October 15, 2007

さっちゃんのバナナ

怖いお話を一席。
 「さっちゃん」という童謡を知っていますか。「さっちゃんはね、さち子っていうんだほんとはね……」で始まるこの歌の二番は「さっちゃんはね、バナナが大好き……だけどちっちゃいからバナナを半分しかたべられないの、かわいそうね、さっちゃん」、三番は「さっちゃんがね、遠くへ行っちゃうってほんとかな、だけどちっちゃいから僕のこと忘れてしまうだろ、さびしいな、さっちゃん」。この歌には怖い話があります。小さいさっちゃんは大好きなバナナを半分食べかけたまま遊びに出て、車にはねられ足を切断されて死んでしまいました。だから、この歌を三番まで歌ってしまうと、夜さっちゃんがその人の足を取りに来る、だから枕元に本物のバナナかバナナの絵を置いておかなくてはならない、という話。伝承文学の分類では現代的な世間話、都市伝説とも呼ばれる話です。

 童謡「さっちゃん」は、阪田寛夫という著名な詩人の作品です。
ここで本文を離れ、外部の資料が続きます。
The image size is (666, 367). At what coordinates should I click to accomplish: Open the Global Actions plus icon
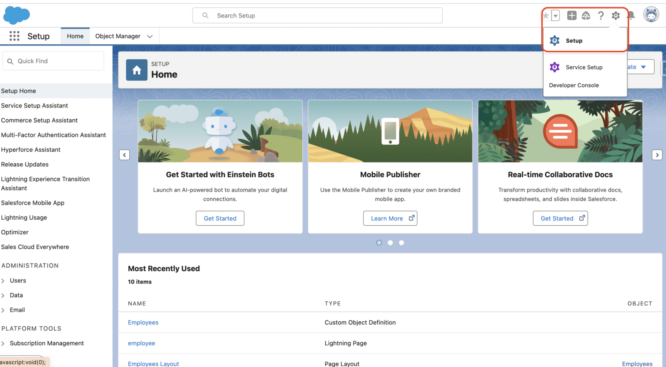click(x=571, y=16)
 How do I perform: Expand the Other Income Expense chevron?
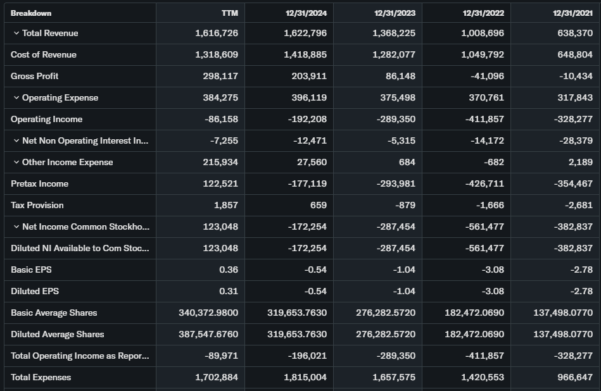click(x=16, y=163)
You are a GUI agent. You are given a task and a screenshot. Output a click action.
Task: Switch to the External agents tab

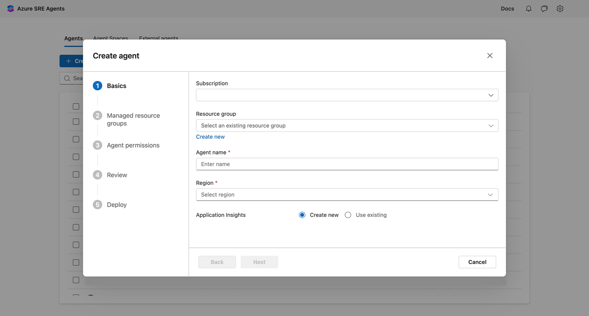[159, 38]
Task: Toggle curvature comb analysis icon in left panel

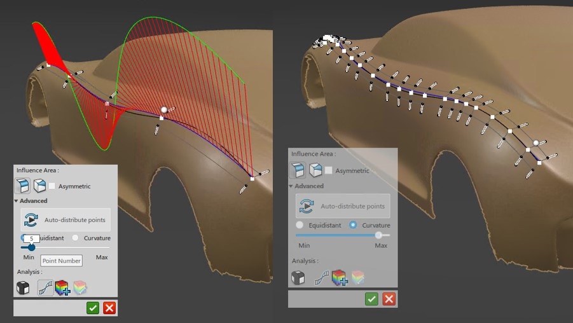Action: (45, 288)
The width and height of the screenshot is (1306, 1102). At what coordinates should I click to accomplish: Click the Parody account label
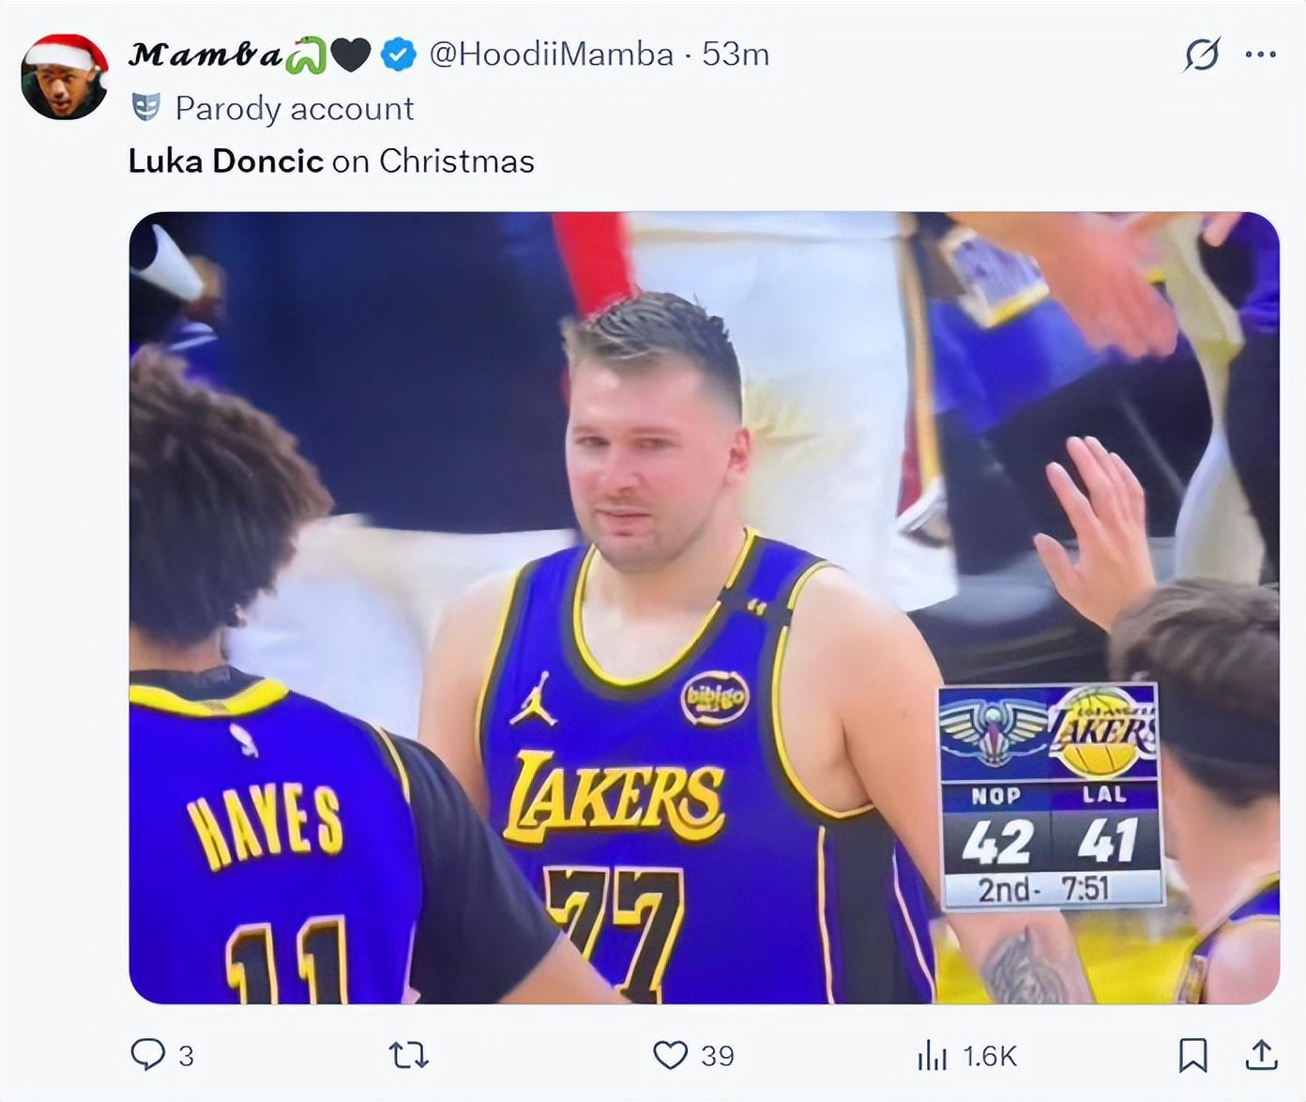(x=294, y=109)
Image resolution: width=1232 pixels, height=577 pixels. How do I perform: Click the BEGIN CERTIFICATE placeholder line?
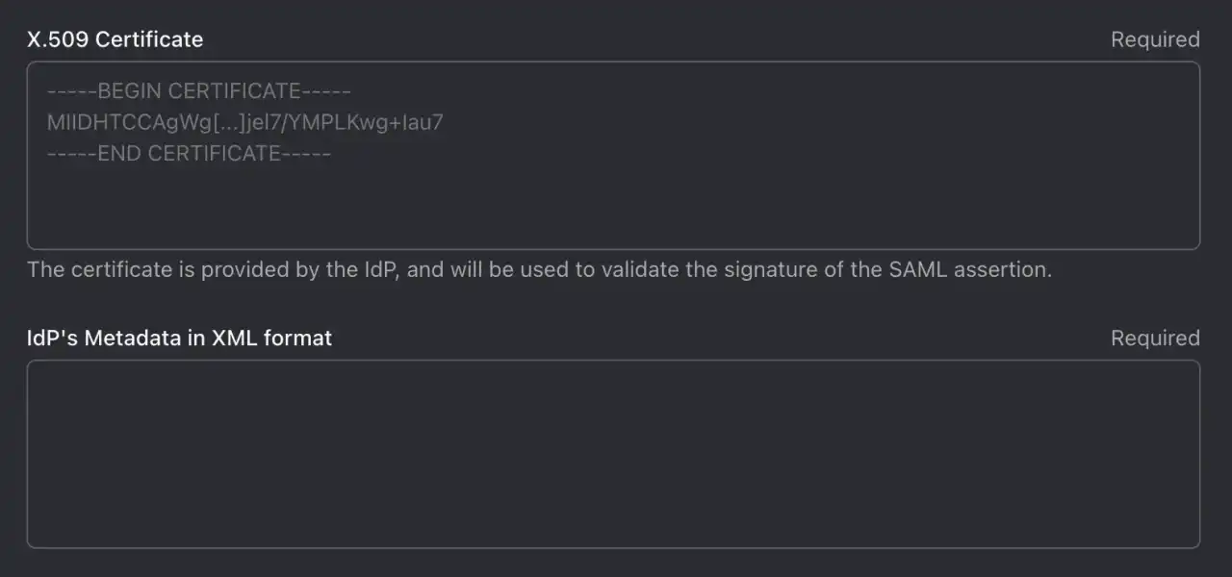coord(198,90)
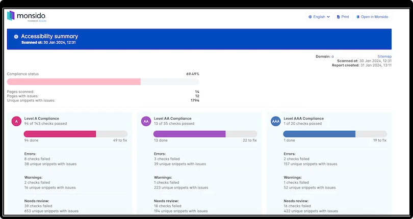Click the Compliance status progress bar
Image resolution: width=413 pixels, height=219 pixels.
[102, 81]
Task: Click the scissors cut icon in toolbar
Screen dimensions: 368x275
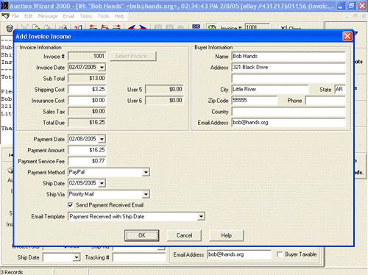Action: click(24, 27)
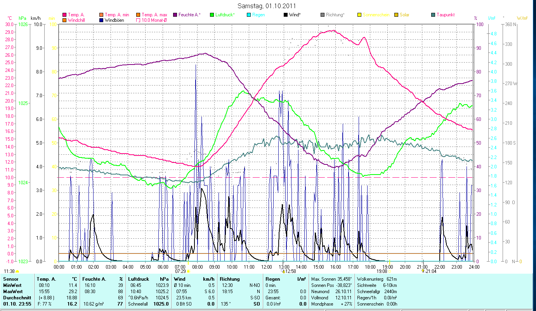Click the Luftdruck column header in table
This screenshot has width=536, height=311.
click(x=138, y=279)
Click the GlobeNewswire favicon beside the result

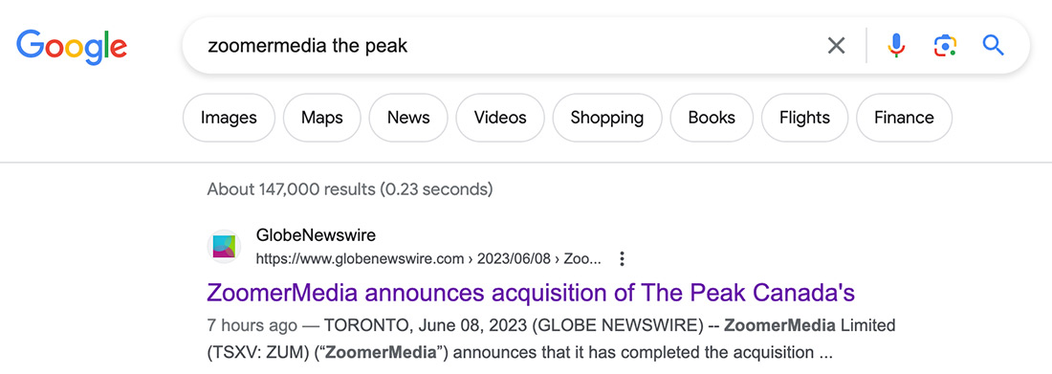[224, 247]
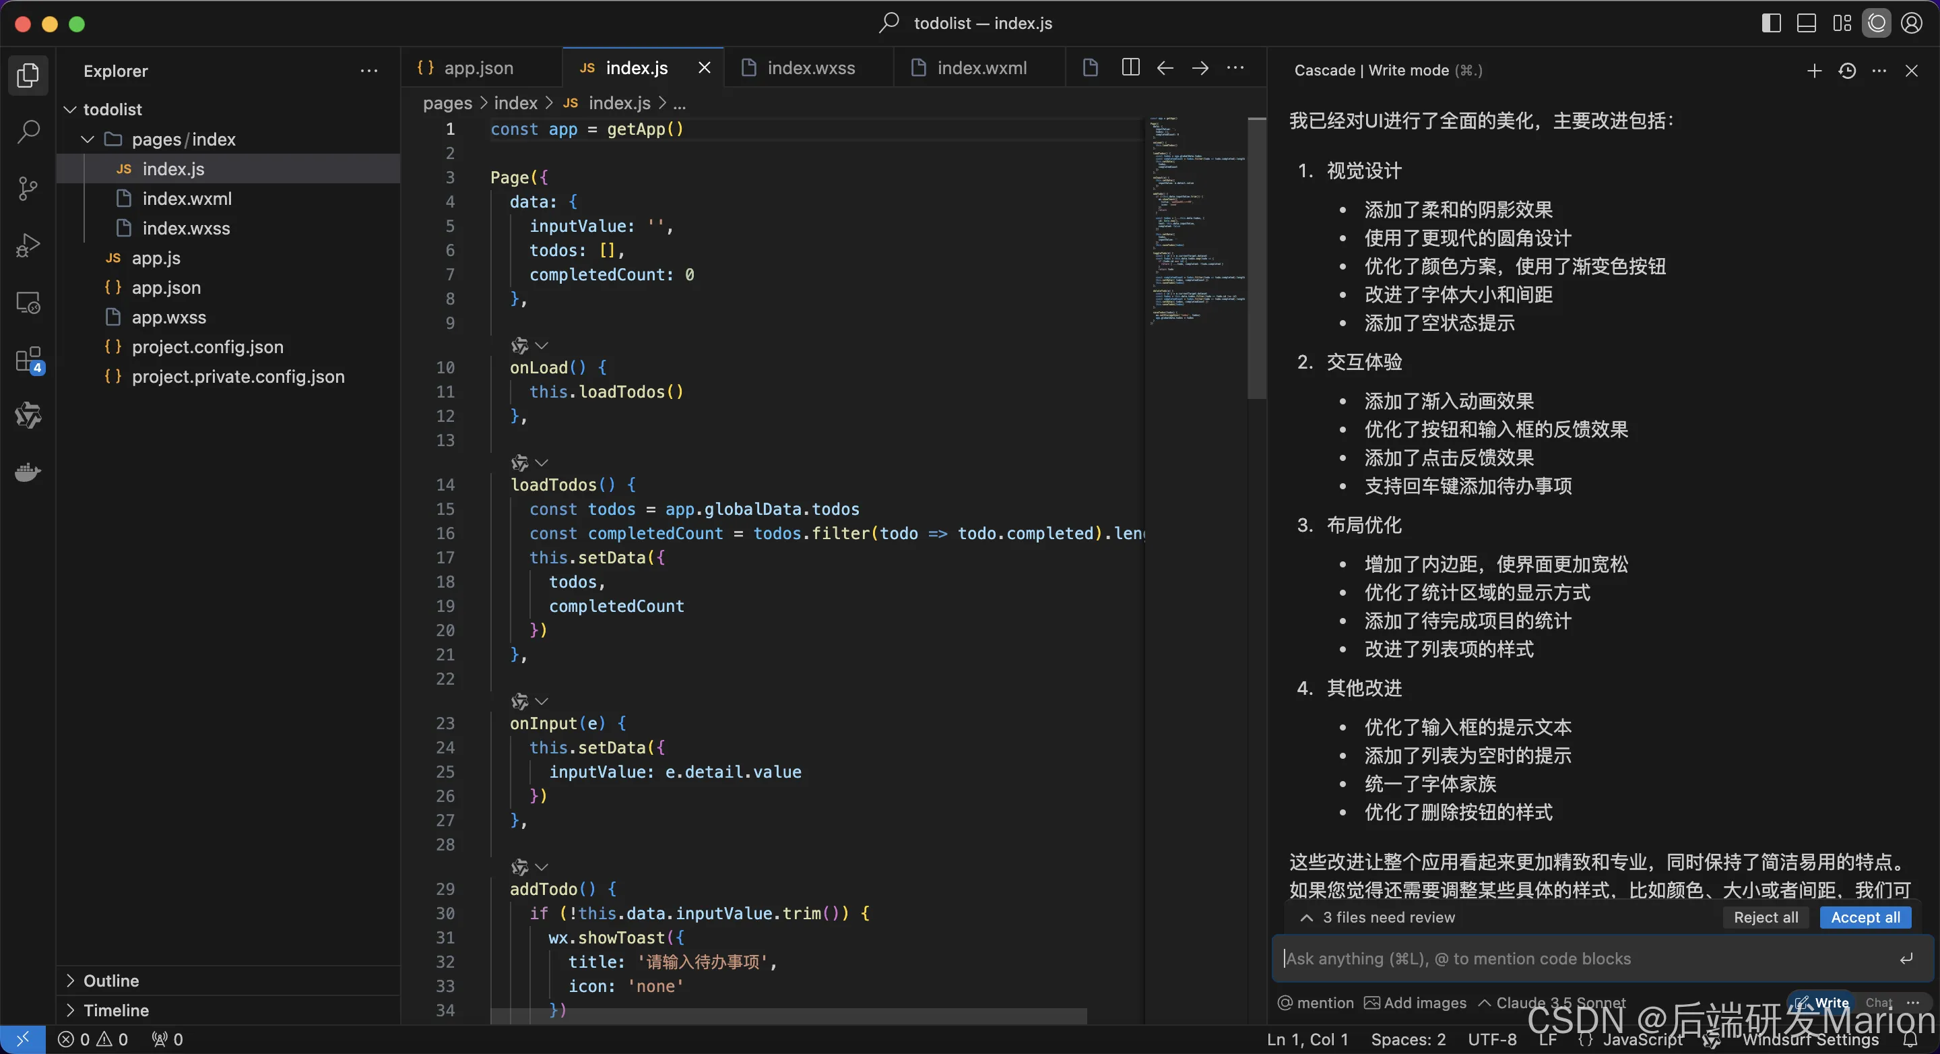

そしてこの歌にはちゃんとモデルがいます。詩人が通った幼稚園にいた女の子です。しかし、この子はバナナを食べさしたまま死んでなんかいないのです。2006年の朝日新聞の記事によれば、「さっちゃん」ゆかりの幼稚園にこの歌の歌碑が建てられ、その除幕式に詩人の娘とともにモデルとなった元女の子が招かれた、というのです。今や八十歳を越えたおばあちゃんになった「さっちゃん」は、先の怖い話がまるっきり事実無根であることを証明しています。さっちゃんが足を取りに来る必然性はありません。なのに、なぜ、あんな話がまことしやかに語られるのでしょう。
 それはごく簡単に言ってしまえば、多くの人が何となく感じる「違和感」、「小さな疑問」です。「どうしてバナナを半分しか食べられないの?」「遠くへ行くってどこへ?」。そして見出された答えは「不慮の事故で大好きなバナナを半分しか食べられないまま、あの世という遠い所へ行ってしまったかわいそうな小さいさっちゃん」だったのです。ひょっとすると、ひな祭りの歌をわざと「明かりをつけましょ爆弾に♪」と歌うような悪ふざけがきっかけだったかもしれません。しかし、良い子のみんなが何となぁく感じている「違和感」についての腑に落ちる答えとして認識されたために、人々の口から口へ広まっていったのです。

 外国語学部の「文学」の授業では、お話を取り上げています。お話は、人間にとって衣食住とは別の意味で必需品です。無意識のうちに何を、どのように、お話に作り上げて伝承していくのか、それは人間の根源的な問題と関わっているのです。